Repeat exactly the lines below, from the line containing "1014x556 pixels." through the last line, both included. Leave out any pictures.

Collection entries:

=== Begin Enclosure ===

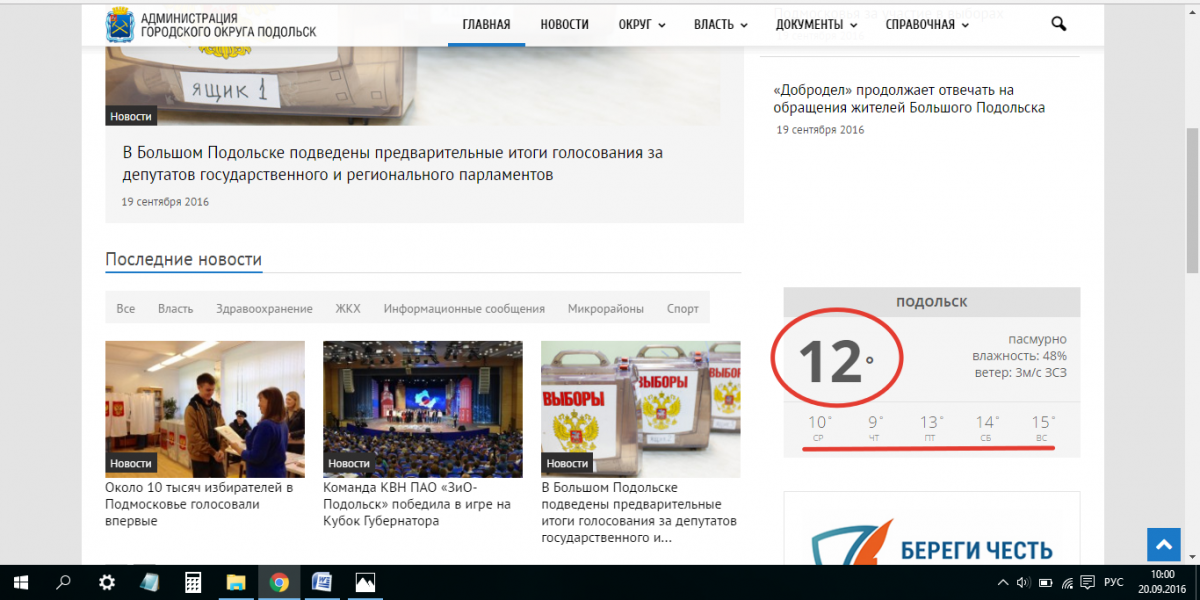Go to the Главная menu item

click(486, 25)
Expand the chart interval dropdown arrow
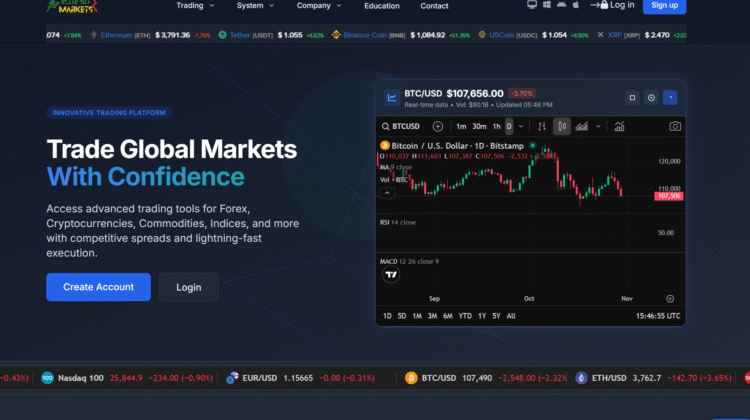The image size is (750, 420). coord(522,126)
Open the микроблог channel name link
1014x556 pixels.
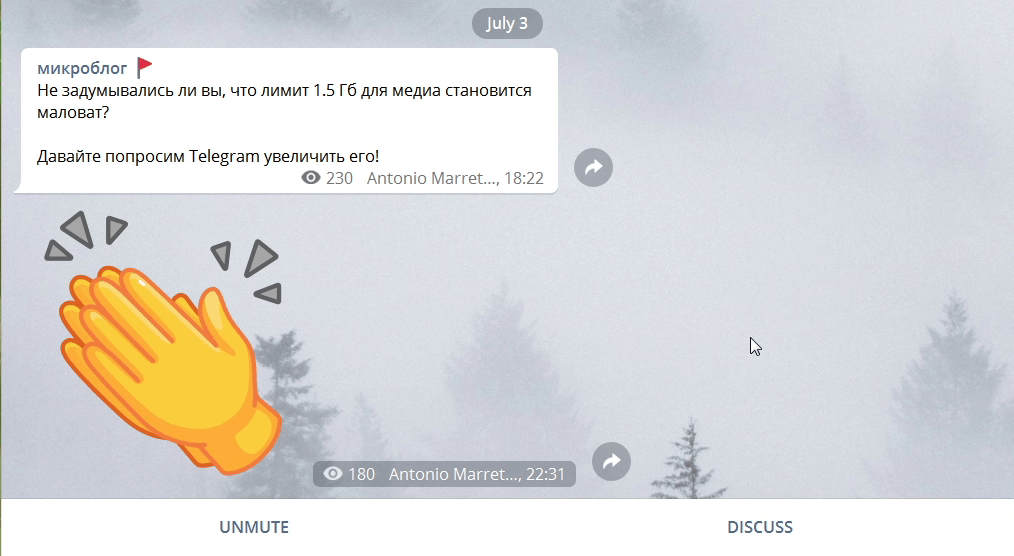pos(82,68)
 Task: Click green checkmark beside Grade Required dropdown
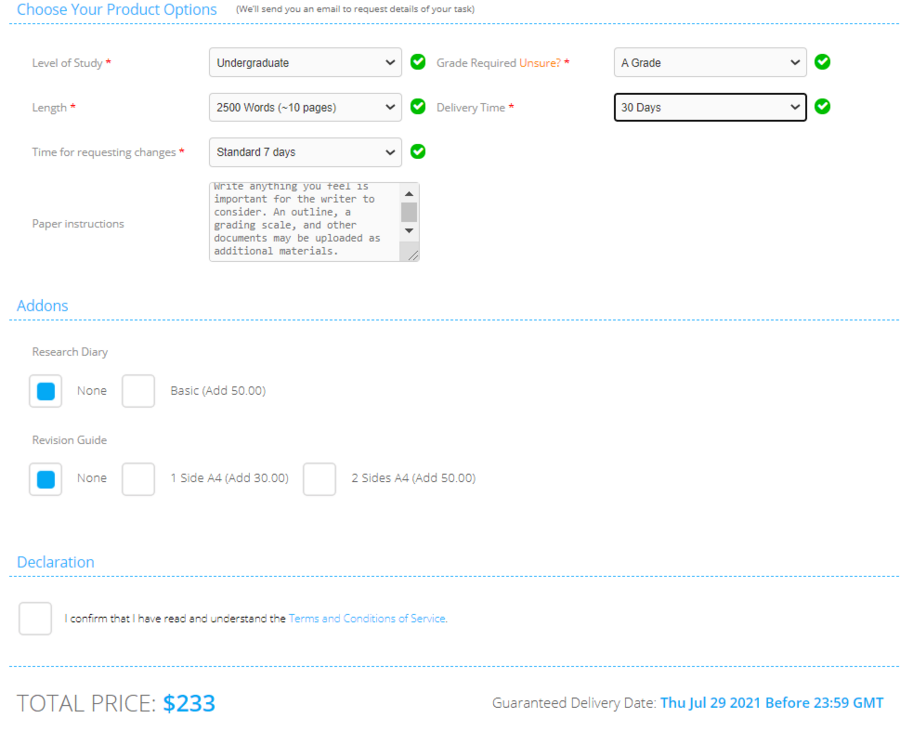[x=822, y=62]
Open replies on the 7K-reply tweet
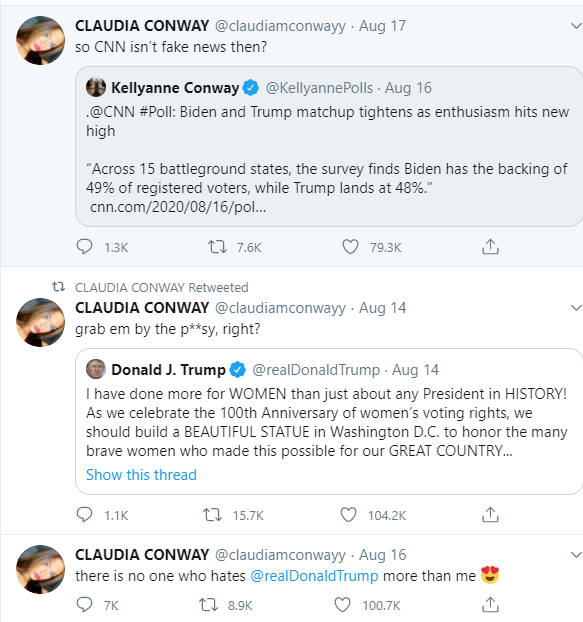Viewport: 583px width, 622px height. 84,605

=== End Enclosure ===

__REPLY TO THE TASK__.
1014x556 pixels.
pos(82,68)
 Task: Click green checkmark beside Grade Required dropdown
[x=822, y=62]
Open replies on the 7K-reply tweet
Viewport: 583px width, 622px height. 84,605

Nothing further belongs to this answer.